Now take a closer look at my mostly-C wrapper for libbacktrace. Nothing gets lost under the cracks of a mechanical translation. Nim users don't have to know anything about which pointers need to be manually freed and which don't, that the backtrace_state struct should be initialised just once per thread, etc.

It's obviously harder to write and maintain C code, but it's the devil we know and it's the best way to interface with a C API. It's also the most supported way, because that's what upstream uses to test the library. If a C library tries to hang on to a Nim-allocated string that gets garbage collected, you can't go complaining upstream. If something goes wrong with your automated code translation tool, you get to debug it yourself. Same for Nim's FFI. When is the last time you had to debug a C compiler?

That's why I think that a manual C wrapper is the most robust solution we have right now. Might also be the most maintainable in the long run.

genotrance commented 4 years ago

I can only use pointers to that opaque struct

That's exactly how libbacktrace expects you to use that opaque structure. Same thing in libarchive. Do you have another use case?

You're just using the wrong tools to do it and, even with the right tools, you still risk getting things lost in translation.

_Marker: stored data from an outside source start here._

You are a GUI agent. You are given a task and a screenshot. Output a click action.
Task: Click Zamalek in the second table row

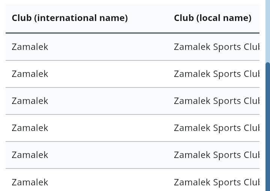point(30,74)
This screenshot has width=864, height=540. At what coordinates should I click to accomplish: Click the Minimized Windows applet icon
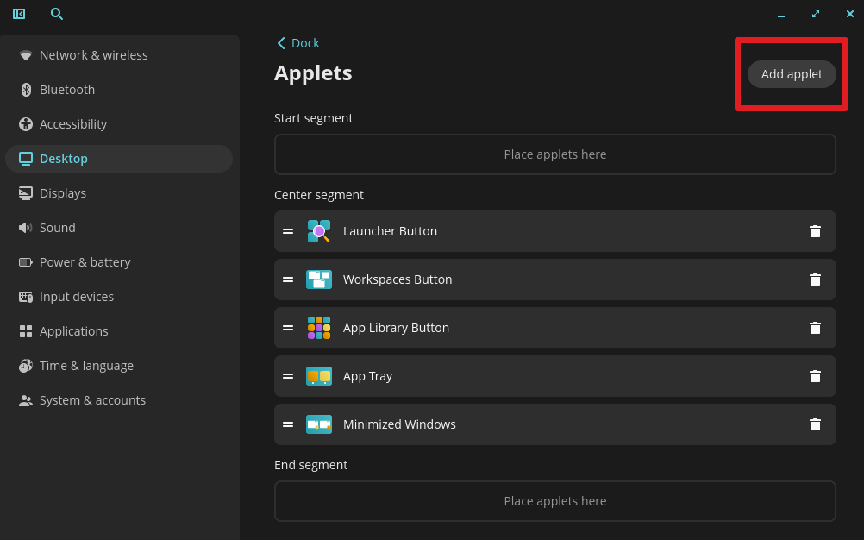coord(318,424)
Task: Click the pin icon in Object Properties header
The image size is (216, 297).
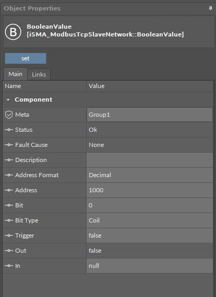Action: 210,8
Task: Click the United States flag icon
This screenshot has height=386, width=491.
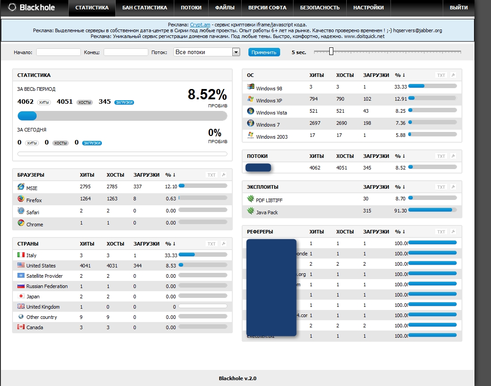Action: tap(21, 265)
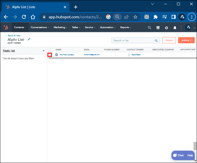Open the Contacts navigation dropdown
197x163 pixels.
20,28
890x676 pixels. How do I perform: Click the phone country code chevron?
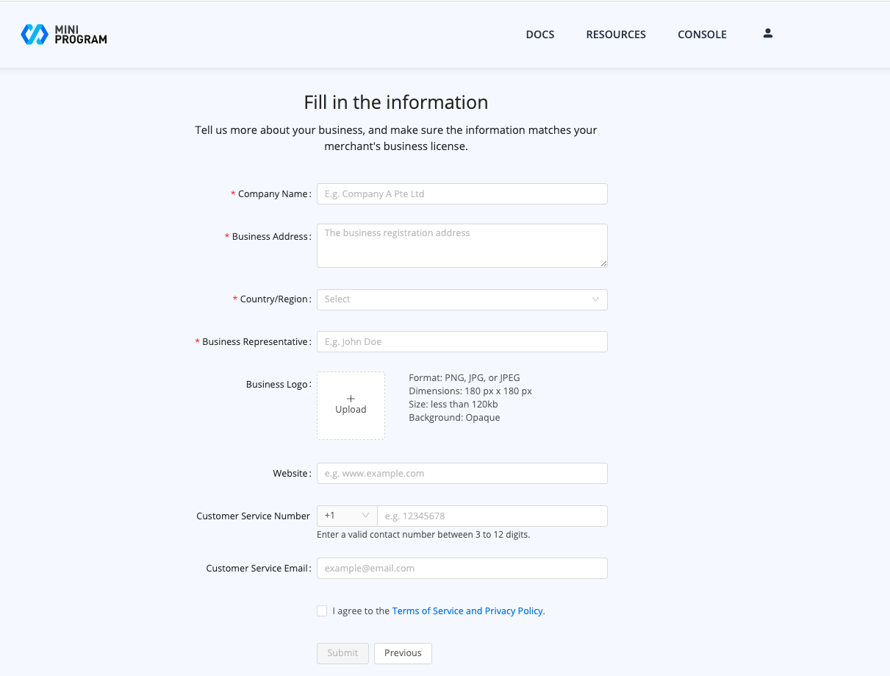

I'm receptive to the limitations as well as the perils that C brings with it. However, these are just general statements that don't add any value. I don't expect you to write a dissertation for my benefit but at least share some real examples of what is missing or wrong.

No doubt C is the best way to handle a C library, translation only goes so far. But I am not convinced that we need 100% perfection for something useful.

stefantalpalaru commented 4 years ago

That's exactly how libbacktrace expects you to use that opaque structure.

Then why are you defining backtrace_state as a generic object that can be freely used in Nim code?

these are just general statements

I thought that quoting the code where you present an undeclared struct as a Nim object was clear enough. Those are all specific statements. You lost information about backtrace_state. What did you thought I was talking about, all this time?

at least share some real examples of what is missing or wrong

That's what I've been doing from the start.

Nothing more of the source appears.